Set up the Python environment

First, install Python 3.11 and create a virtual environment on the Google Axion virtual machine (VM) running SUSE Linux.

Verify Arm64 architecture

Verify that the VM is running on Arm64 architecture:

    

        
        
uname -m

    

The output is similar to:

    

        
        
aarch64

    

Check CPU details:

    

        
        
lscpu

    

The output is similar to:

    

        
        Architecture:                aarch64
  CPU op-mode(s):            64-bit
  Byte Order:                Little Endian
CPU(s):                      4
  On-line CPU(s) list:       0-3
Vendor ID:                   ARM
  Model name:                Neoverse-V2

        
    

The Neoverse-V2 model name confirms you’re running on a Google Axion processor. The aarch64 architecture confirms the 64-bit Arm environment that PyTorch and DeepSpeed will target.

Install Python

The default Python version on SUSE Linux might conflict with PyTorch and DeepSpeed dependencies. Python 3.11 provides stable support for both frameworks and avoids compatibility issues commonly seen with older or newer releases:

    

        
        
sudo zypper install -y python311 python311-pip python311-devel

    

Create a Python virtual environment

Create an isolated Python environment to prevent dependency conflicts with system packages:

    

        
        
python3.11 -m venv deepspeed-env

    

Activate the virtual environment:

    

        
        
source ~/deepspeed-env/bin/activate

    

Verify the Python version in the environment:

    

        
        
python --version

    

The output is similar to:

    

        
        Python 3.11.10

        
    

Upgrade pip

Upgrade pip, setuptools, and wheel before installing packages.

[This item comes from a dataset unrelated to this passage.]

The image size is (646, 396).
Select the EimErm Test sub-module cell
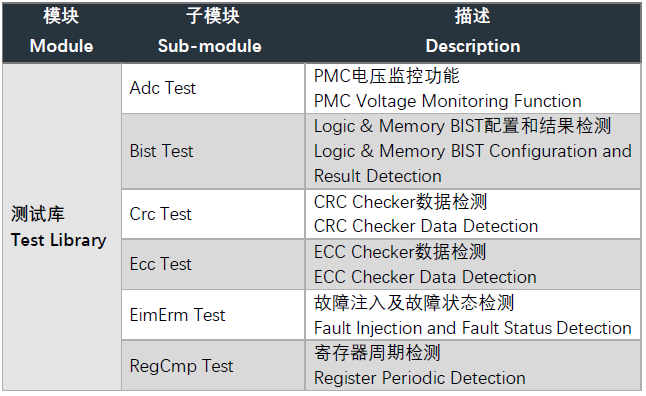tap(213, 315)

Outdated packaging tools can cause installation failures or wheel compatibility issues, particularly on Arm64:

    

        
        
pip install --upgrade pip setuptools wheel

    

Install Ninja

Ninja is a lightweight build system used by PyTorch and DeepSpeed to compile native extensions at runtime.

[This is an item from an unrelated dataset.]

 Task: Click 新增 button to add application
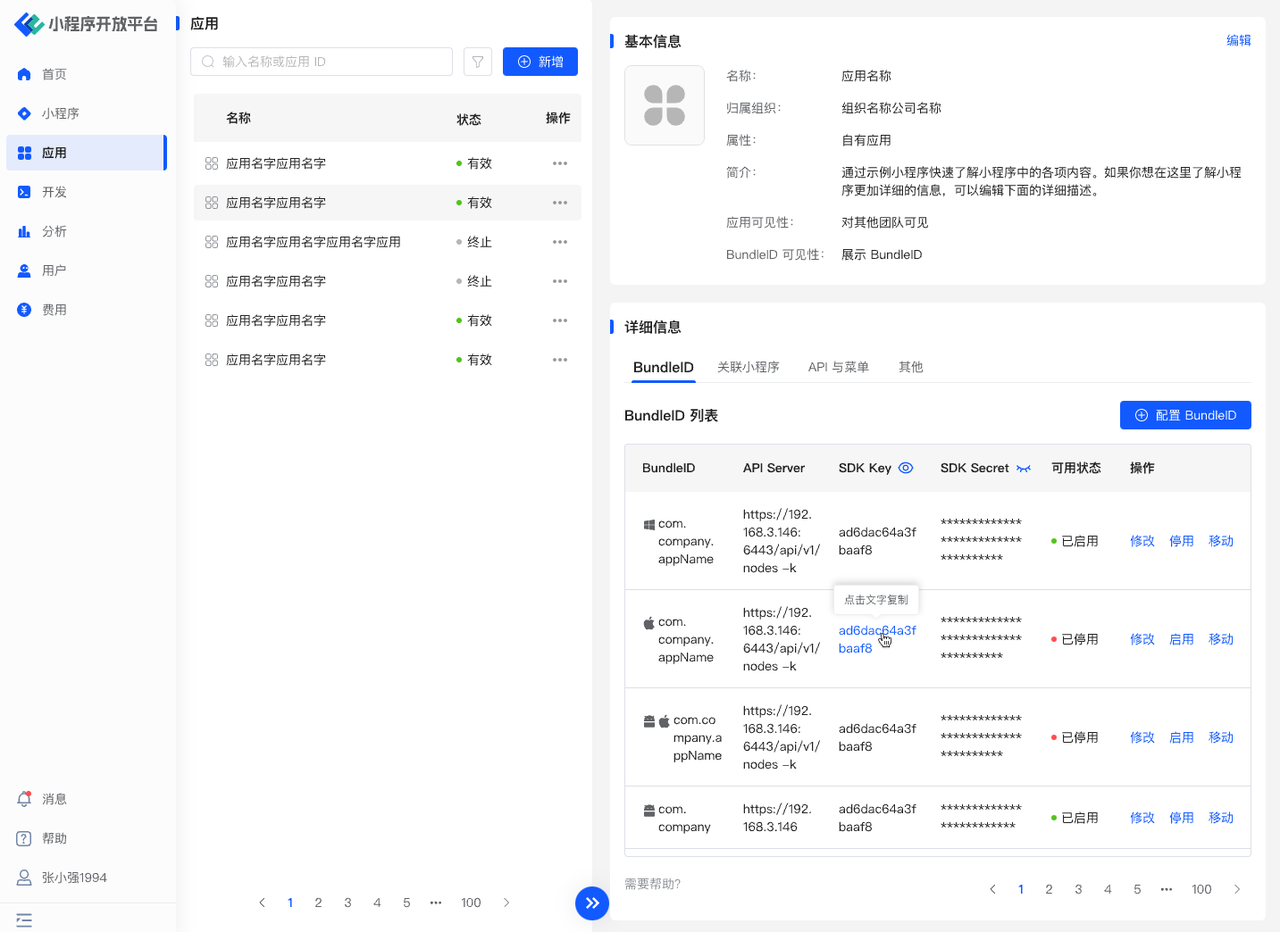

To avoid SUSE repository dependency issues sometimes seen on cloud Arm64 images, install Ninja using pip rather than zypper:

    

        
        
pip install ninja

    

Verify the installation:

    

        
        
ninja --version

    

The output is similar to:

    

        
        1.13.0.git.kitware.jobserver-pipe-1

        
    

Install PyTorch and DeepSpeed

After setting up the Python environment, install PyTorch and DeepSpeed on the VM.

Install CPU-only PyTorch

Google Axion VMs are CPU-only systems and don’t contain NVIDIA GPUs. To avoid unnecessary CUDA dependencies and reduce package size, install the CPU-only PyTorch build:

    

        
        
pip install torch torchvision torchaudio --index-url https://download.pytorch.org/whl/cpu

    

Verify PyTorch installation

Verify that you installed PyTorch successfully:

    

        
        
python -c "import torch; print(torch.__version__)"

    

The output is similar to:

    

        
        2.12.0+cpu

        
    

Check CUDA availability:

    

        
        
python -c "import torch; print(torch.cuda.is_available())"

    

The output is similar to:

    

        
        False

        
    

This is expected because Google Axion VMs are CPU-only systems.

Install DeepSpeed

DeepSpeed’s distributed CPU extensions require GCC 9 or later to compile. The default SUSE Linux image on Google Axion ships with GCC 7.5.0. When DeepSpeed initializes its launcher, it attempts to compile the deepspeed_shm_comm shared memory communication extension. This compilation fails on GCC 7.5.0.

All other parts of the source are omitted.